Mientras Arcade Fire inaugura el Primavera Sound ante visitantes de todo el mundo, el jueves la cosa va a más; y en una tertulia que hará historia por llevar al prime televisivo el desalojo de un centro social okupado y una protesta de indudable carácter libertario y anticapitalista, el alcalde anuncia que está dispuesto a detener el derribo si el colectivo lo pone como condición para la negociación. El problema es que Can Vies desconfía y no está dispuesta a entrar al juego de un ayuntamiento al que considera traicionero. Al fin y al cabo solo ha respondido positivamente cuando el conflicto ha subido de tono. Probablemente también digan que no por aquello de la propiedad comunal frente a la propiedad estatal (sutilezas libertarias) y porque, qué cojones, la gracia de la autogestión es no tener que responder ante el poder político.

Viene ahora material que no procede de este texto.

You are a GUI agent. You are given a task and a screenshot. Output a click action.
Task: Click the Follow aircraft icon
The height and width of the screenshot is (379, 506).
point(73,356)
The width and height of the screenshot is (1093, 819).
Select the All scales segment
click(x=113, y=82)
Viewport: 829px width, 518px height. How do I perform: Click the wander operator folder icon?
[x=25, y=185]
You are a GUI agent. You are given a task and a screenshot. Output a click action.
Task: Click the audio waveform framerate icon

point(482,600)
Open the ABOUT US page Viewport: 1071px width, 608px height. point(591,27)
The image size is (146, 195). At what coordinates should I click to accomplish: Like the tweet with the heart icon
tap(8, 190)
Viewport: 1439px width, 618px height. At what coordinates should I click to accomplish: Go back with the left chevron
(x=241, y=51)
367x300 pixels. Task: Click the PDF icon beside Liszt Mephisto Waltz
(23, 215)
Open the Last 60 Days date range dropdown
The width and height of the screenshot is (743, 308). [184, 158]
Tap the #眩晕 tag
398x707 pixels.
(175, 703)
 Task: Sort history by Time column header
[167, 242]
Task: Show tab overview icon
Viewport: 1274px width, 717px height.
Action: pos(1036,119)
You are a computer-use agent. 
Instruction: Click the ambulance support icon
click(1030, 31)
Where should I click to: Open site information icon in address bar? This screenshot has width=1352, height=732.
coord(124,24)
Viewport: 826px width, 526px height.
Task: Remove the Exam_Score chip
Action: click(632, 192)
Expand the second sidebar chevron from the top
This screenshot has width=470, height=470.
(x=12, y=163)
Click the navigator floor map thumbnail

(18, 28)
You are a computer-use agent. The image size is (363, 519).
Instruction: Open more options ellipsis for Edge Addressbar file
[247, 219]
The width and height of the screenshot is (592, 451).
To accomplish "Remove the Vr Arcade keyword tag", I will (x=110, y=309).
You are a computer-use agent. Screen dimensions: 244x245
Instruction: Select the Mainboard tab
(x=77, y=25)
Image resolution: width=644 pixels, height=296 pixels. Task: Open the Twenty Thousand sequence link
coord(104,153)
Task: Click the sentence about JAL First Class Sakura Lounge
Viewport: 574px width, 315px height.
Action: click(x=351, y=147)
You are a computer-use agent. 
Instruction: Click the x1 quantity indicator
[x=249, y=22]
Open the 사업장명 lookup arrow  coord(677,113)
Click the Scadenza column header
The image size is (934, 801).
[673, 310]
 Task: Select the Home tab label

A estas alturas, las manifestaciones de apoyo llegan de todo el territorio catalán, de toda la península Ibérica, algunas incluso del extranjero. El sábado, se convoca a la gente a reconstruir Can Vies. A las diez de la mañana se cubre la excavadora de plantitas en una estampa la mar de bucólica y se monta una cadena humana para llevar escombros desde la casa a medio derruir hasta la puerta de la sede del distrito municipal. Otro símbolo más.

Por la tarde hay convocada una gran manifestación que reunirá a miles de personas y llevará el conflicto, entre aplausos y caceroladas de los vecinos, al centro neurálgico de la Marca Barcelona. El objetivo es ir hasta la Plaza Sant Jaume, sede del Ayuntamiento y del Gobierno de la Generalitat, y plantarle la mani en las narices a los responsables locales del berenjenal. Aunque sea sábado y estén todos viendo a Caetano Veloso en el Primavera. La semana culmina con una marcha por los callejones de los barrios céntricos entre turistas asombrados por el lío y un despliegue policial que ríete tú del ejército de castrados de la Khaleesi. Al llegar a la parte baja de las Ramblas, en pleno meollo, los Mossos cortan el paso a la marcha y por aquel entonces los guiris ya se están dando cuenta de que Barcelona tiene grietas, algunas en forma de hoguera y barricada, otras en forma de cacheo, porrazo y suspensión de los derechos civiles.

El epílogo de la semana lo pone de nuevo la policía con sus innovadoras prácticas: en el cruce entre la Gran Via y la calle Rocafort crean un cordón y rodean durante un buen rato a un grupo de gente que pasaba por allí, no vaya a ser que dé la casualidad de que alguno haya quemado algo. Como no tienen manera de acusar a nadie obligan a los retenidos a ponerse capucha y les hacen fotos a ver si se parecen a alguno que salga en acción en algún otro documento gráfico. Ya han salido juristas dudando de la legalidad de la operación.

Vídeo de Semanario La Directa

De cara a los próximos días Can Vies quiere seguir con la rehabilitación del edificio. Sin embargo a estas alturas con fotos del conflicto en la portada de varios diarios y las redes sociales en llamas, se intuye que la lucha ya ha trascendido el barrio, que ni siquiera representa solo un rechazo de la Marca Barcelona y la gestión municipal, que la cosa se le ha ido de madre a más de uno.